Over the years I’ve read a lot of books on storytelling, screenwriting, the construction of a story for both novel and the big screen. Joseph Campbell and his Hero with a Thousand Faces remains my personal favorite in terms of overall storytelling for any venue. Campbell understood Jungian archetypes and mythology like no one else. Robert McKee’s Story and anything by Syd Field tie for second place. But now, well, Save the Cat may become my all time favorite.
The author, Blake Snyder, is funny, irreverent, and puts forth his own ideas about the construction of a story. As a screenwriter who wrote on spec, he had the credentials to write this book. One of his early revelations is how he once came up with a title for a screenplay – Nuclear Family. But instead of writing about what most of us perceive as a “nuclear family,” – mom, dad, kids – he gave the phrase a wicked twist. Snyder’s logline: “A dysfunctional family goes camping on a nuclear dumpsite and wakes up the next morning with super powers.”
The script sold in a bidding war for $1 million to Spielberg. But as Snyder puts it: “It’s a movie I still want to see, if anyone’s listening.” Apparently the movie still hasn’t been made, but the sale probably raised Snyder’s visibility and definitely made him a millionaire.
His book is filled with stories like this, but also with really solid nuggets of information that any writer can use, study, experiment with.
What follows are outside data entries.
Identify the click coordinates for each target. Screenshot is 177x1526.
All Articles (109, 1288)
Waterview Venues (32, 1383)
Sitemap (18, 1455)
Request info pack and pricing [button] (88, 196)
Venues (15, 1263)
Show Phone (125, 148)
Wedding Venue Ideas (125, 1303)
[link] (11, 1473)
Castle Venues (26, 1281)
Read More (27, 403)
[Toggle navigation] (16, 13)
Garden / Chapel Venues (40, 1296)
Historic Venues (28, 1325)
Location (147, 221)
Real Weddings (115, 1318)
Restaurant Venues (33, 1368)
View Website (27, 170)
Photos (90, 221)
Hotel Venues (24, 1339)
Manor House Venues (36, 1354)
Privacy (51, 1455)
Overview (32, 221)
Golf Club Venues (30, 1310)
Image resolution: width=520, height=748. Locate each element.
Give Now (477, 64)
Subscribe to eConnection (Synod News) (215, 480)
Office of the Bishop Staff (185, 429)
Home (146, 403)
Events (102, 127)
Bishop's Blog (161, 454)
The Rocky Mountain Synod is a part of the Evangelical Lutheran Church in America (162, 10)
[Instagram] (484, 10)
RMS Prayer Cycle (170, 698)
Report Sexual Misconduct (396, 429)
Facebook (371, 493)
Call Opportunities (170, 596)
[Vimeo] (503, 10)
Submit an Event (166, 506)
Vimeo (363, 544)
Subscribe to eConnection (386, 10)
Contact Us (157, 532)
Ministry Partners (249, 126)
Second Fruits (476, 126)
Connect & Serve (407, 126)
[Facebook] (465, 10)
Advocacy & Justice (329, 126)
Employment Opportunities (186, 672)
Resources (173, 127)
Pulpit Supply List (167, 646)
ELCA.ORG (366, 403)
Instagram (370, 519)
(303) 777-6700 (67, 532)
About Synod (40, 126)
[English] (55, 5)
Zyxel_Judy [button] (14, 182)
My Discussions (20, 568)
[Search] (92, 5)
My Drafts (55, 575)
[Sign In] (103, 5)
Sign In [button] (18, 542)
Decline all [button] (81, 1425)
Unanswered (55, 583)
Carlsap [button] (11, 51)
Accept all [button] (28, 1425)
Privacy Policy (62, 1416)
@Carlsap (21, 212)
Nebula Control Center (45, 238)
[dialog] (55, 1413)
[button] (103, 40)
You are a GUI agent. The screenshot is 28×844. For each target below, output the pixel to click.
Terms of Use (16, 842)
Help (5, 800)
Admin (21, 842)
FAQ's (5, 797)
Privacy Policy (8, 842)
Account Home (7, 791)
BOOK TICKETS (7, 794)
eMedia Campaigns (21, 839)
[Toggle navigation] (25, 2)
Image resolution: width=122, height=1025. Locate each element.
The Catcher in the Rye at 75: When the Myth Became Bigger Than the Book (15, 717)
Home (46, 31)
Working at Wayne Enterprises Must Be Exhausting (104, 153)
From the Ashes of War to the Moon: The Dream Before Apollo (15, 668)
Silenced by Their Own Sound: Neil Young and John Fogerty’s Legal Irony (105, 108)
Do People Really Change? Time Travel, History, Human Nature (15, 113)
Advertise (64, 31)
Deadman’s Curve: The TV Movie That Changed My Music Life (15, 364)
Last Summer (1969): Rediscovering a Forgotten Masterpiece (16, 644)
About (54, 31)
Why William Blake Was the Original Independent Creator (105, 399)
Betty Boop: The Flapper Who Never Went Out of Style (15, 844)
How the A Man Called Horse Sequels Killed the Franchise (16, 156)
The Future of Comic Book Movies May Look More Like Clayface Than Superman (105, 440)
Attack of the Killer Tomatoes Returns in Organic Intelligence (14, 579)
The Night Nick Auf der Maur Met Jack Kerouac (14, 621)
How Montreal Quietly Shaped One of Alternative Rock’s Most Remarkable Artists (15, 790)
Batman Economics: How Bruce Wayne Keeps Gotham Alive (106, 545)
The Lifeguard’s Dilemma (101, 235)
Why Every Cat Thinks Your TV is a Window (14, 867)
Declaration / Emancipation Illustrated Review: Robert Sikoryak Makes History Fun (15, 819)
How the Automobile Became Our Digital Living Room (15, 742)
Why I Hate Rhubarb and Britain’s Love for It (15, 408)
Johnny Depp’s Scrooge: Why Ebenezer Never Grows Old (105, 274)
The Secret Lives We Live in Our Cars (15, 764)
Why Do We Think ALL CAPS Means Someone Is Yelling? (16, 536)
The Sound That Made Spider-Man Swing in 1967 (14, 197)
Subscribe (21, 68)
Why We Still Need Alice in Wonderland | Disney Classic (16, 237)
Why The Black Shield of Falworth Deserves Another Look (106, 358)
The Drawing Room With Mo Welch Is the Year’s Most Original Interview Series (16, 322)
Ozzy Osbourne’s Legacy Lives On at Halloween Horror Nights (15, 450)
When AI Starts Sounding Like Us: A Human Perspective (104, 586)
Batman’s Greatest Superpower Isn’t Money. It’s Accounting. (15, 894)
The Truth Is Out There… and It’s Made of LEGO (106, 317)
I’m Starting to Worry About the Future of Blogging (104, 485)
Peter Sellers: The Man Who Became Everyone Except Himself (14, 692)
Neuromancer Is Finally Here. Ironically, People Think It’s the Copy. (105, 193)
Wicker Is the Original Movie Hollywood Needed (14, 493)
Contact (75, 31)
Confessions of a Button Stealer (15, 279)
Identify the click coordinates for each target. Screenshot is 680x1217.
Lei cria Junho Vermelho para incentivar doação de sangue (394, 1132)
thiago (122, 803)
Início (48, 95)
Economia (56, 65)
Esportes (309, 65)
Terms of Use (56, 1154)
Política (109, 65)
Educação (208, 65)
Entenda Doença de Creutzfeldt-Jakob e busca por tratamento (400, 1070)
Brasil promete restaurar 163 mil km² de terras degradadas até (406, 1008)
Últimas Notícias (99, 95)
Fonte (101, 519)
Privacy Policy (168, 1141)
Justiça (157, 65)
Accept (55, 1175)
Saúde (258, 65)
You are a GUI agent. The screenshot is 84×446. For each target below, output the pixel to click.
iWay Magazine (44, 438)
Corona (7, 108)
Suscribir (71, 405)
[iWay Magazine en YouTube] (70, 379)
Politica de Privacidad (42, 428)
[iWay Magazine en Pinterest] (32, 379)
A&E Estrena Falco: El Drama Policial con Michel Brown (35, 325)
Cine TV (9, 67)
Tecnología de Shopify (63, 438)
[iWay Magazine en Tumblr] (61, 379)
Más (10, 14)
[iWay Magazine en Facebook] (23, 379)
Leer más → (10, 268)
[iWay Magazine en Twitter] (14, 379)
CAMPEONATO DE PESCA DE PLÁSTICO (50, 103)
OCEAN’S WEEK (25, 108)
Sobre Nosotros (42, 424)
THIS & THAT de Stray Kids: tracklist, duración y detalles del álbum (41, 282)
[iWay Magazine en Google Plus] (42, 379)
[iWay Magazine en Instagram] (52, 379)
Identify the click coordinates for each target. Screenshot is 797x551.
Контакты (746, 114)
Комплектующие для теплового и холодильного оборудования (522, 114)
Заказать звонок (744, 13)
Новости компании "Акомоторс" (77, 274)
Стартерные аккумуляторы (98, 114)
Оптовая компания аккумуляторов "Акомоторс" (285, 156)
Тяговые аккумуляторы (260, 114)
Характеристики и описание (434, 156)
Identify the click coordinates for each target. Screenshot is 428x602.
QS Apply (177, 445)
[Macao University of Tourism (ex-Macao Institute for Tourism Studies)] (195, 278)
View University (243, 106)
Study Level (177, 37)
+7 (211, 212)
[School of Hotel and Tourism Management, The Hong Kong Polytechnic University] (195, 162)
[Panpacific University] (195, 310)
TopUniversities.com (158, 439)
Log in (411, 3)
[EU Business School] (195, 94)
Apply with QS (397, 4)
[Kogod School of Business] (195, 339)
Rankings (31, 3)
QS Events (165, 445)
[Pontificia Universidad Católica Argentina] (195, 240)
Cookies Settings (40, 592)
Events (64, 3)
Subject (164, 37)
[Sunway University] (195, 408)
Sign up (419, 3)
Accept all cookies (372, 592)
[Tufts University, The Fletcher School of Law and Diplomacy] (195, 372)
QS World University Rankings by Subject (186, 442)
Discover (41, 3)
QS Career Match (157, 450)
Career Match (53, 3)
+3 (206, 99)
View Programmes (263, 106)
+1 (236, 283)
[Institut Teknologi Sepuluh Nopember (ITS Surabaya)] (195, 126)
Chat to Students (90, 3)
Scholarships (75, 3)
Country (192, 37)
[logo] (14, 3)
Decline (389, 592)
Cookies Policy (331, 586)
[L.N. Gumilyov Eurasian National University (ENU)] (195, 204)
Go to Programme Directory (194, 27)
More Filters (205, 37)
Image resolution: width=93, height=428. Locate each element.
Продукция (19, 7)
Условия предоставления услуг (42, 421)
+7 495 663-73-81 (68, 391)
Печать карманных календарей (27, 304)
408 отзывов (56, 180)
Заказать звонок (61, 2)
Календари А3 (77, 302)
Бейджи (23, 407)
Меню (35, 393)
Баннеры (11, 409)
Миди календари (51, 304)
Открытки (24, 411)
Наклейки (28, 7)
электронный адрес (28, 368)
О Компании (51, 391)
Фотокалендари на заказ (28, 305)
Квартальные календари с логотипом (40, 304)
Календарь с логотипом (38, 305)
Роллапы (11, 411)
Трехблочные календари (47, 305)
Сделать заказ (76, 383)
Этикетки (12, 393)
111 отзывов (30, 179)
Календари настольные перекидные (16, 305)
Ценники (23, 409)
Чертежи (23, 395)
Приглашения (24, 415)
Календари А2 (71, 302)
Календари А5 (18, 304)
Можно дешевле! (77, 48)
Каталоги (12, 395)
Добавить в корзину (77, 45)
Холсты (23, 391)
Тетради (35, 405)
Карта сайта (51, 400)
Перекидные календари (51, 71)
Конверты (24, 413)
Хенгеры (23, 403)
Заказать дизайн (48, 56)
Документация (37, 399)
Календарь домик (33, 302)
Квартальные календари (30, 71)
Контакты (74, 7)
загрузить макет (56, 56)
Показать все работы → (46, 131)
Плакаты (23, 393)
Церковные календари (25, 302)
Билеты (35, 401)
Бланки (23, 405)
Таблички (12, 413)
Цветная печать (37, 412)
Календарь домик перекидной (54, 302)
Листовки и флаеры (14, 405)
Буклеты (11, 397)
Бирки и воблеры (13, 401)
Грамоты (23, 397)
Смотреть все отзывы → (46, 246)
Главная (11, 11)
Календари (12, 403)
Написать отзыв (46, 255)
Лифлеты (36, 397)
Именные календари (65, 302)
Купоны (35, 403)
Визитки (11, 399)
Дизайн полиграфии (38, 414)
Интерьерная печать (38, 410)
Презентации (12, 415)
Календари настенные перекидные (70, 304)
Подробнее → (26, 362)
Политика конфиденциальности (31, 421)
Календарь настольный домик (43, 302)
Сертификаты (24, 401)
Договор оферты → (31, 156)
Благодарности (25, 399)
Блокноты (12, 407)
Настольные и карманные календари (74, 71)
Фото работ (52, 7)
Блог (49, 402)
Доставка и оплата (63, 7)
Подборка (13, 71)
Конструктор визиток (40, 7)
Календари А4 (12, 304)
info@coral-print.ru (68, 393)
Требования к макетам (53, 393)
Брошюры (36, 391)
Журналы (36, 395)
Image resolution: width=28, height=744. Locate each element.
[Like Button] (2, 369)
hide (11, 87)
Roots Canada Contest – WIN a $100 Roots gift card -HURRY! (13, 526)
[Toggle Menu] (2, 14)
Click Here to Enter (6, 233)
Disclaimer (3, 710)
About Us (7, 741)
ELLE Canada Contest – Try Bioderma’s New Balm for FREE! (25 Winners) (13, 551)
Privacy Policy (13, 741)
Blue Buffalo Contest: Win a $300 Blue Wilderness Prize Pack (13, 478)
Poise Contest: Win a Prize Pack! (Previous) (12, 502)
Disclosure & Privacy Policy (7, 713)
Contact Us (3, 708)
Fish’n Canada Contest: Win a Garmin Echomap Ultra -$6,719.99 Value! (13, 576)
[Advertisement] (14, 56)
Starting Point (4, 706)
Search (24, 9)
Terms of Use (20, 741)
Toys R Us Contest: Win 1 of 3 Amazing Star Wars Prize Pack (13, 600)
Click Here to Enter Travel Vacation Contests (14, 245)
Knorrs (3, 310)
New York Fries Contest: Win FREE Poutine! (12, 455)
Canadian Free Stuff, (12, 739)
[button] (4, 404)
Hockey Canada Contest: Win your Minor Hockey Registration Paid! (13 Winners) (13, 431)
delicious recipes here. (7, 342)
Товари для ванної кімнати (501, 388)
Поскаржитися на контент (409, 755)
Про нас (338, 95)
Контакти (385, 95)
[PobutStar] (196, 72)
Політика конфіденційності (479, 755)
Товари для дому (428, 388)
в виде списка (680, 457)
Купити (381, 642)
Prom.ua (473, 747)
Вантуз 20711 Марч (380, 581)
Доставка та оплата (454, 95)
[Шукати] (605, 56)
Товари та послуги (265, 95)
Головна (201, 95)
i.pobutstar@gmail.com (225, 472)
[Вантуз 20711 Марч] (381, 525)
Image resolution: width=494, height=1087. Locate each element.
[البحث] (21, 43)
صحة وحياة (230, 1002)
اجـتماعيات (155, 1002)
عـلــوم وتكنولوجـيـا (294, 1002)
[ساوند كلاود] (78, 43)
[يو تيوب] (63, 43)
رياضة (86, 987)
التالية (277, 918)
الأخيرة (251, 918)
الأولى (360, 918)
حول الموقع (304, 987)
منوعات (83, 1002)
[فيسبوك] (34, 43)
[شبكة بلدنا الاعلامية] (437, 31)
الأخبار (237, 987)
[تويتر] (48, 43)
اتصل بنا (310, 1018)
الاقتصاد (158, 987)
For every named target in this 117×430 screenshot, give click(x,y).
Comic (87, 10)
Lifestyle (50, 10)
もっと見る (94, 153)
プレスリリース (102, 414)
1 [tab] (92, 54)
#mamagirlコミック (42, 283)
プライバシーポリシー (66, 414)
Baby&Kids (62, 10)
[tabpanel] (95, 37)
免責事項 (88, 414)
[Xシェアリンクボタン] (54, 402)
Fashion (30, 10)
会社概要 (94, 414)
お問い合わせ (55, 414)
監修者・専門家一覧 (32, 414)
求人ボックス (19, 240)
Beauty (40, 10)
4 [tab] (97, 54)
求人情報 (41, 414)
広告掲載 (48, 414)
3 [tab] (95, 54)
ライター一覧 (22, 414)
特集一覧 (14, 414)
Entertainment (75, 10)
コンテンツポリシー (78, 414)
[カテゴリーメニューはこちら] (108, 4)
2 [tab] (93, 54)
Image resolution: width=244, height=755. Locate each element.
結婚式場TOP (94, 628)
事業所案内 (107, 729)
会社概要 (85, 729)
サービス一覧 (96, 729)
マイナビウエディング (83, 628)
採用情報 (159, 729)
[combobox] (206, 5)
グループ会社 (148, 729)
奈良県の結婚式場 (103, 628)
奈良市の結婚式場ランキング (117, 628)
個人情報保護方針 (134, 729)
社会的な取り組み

He presents his format and asks you, the reader, to sit down and watch a bunch of movies and identify the points he discusses. What fun, right? He also gives breakdowns of movies with which most of us are familiar and explains why those movies works – and why others in the same genre don’t work.
One genre he talks about made me laugh out loud. It’s the Dude With a Problem. Dude or gal, the idea the is the same. Ordinary dude/woman encounters extraordinary situation- (the sort of thing at which Stephen King excels). Here are Snyder’s examples for this genre:
“My wife’s building is taken over by terrorists with ponytails (Die Hard).
“Nazis start hauling away my Jewish friends (Schindler’s List)
“A robot from the future (with an accent!) comes and tells me he is here to kill me and my unborn child (The Terminator).
And he caps this with: “And these, my friends, are problems. Big primal problems.”
After reading the first 50 pages or so of the book, I returned to Inktip and revised my logline for Black Water. It initially read: A mother will do anything to find her abducted daughter, even follow the kidnapper 50 years back in time.
Now it reads: A mother follows her daughter’s kidnapper back 50 years in time and must find her before the portal closes, trapping them both in 1968.
The actual novel is more complex, with multiple viewpoints. But this logline, I think, captures the heart of the story, provides the bigger emotional picture – and the stakes.
I was checking out Snyder’s website and was sorry to discover that he died in 2009, at the age of 52.